Segment Start: Provided entries
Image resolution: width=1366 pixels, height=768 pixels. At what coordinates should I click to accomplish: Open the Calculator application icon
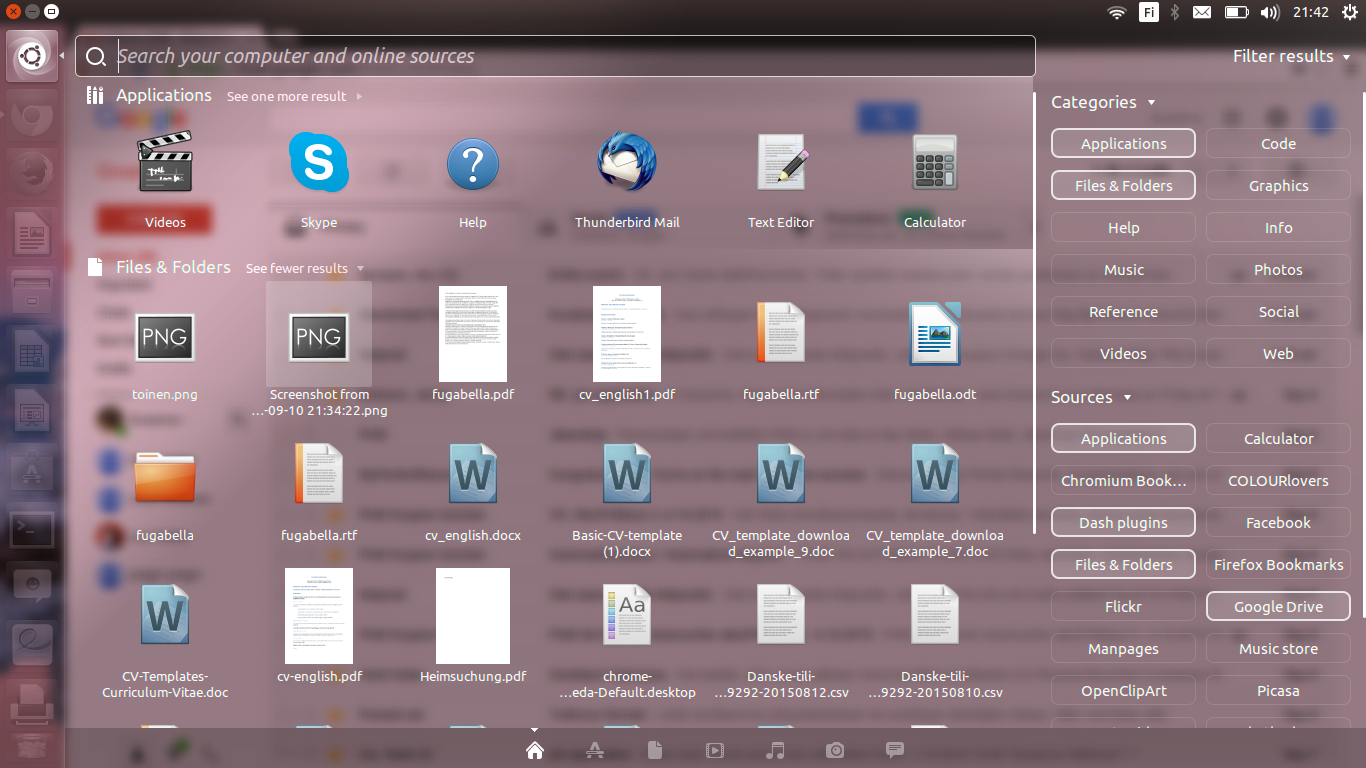(935, 162)
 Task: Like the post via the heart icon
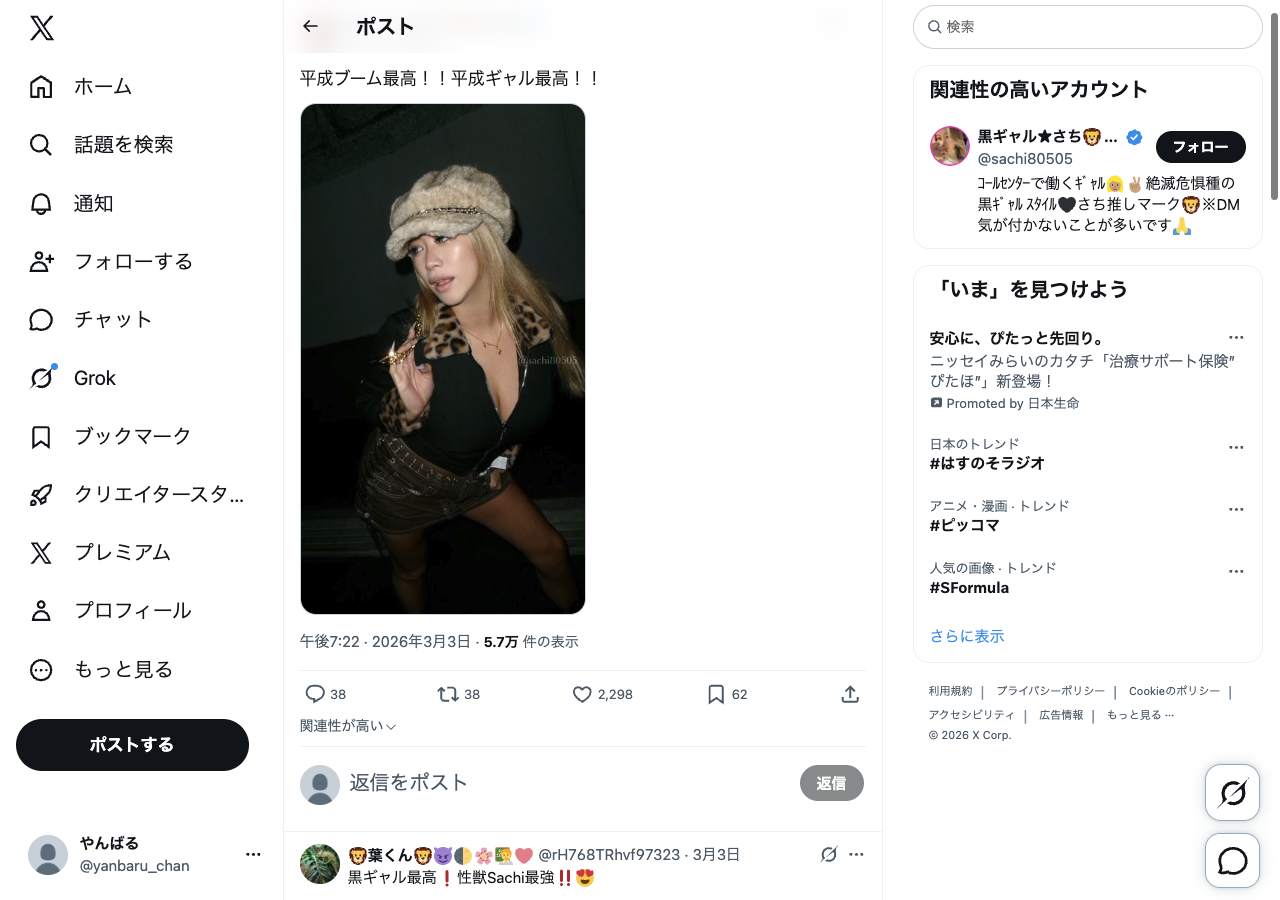coord(582,694)
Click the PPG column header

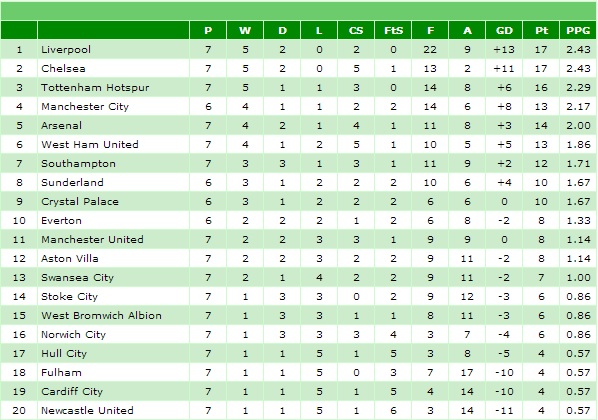(x=578, y=31)
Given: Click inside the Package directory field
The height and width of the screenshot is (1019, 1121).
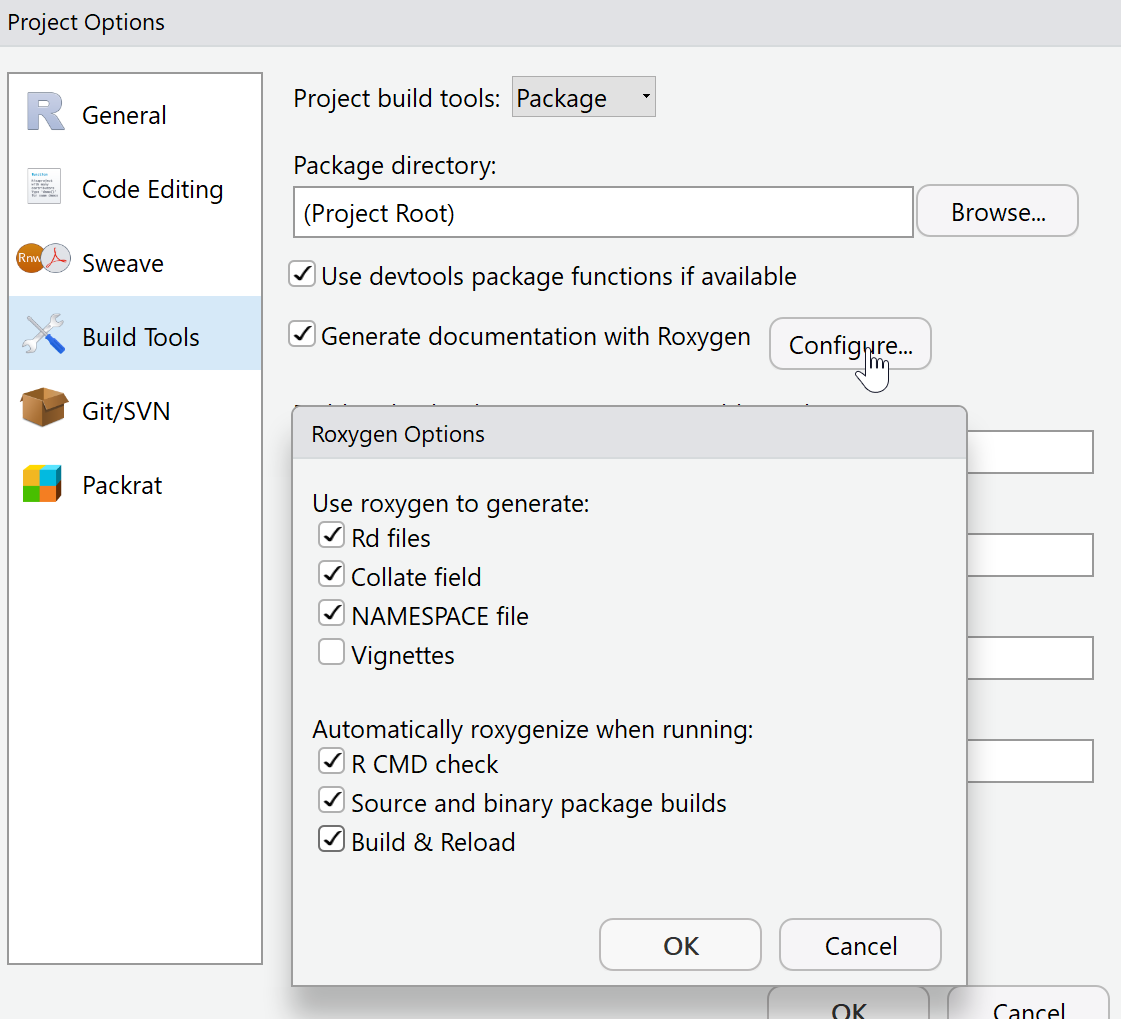Looking at the screenshot, I should click(600, 211).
Segment End: Provided entries
- How to complete this task -
Except for the pictures, give the data again word for word.

- Exercise solution -
Image resolution: width=1366 pixels, height=768 pixels. At what coordinates should I click to accomplish: Open the Calculator application icon
(935, 162)
 Task: Like the post via the heart icon
coord(582,694)
Click the PPG column header

(x=578, y=31)
Given: Click inside the Package directory field
The height and width of the screenshot is (1019, 1121).
Looking at the screenshot, I should click(600, 211).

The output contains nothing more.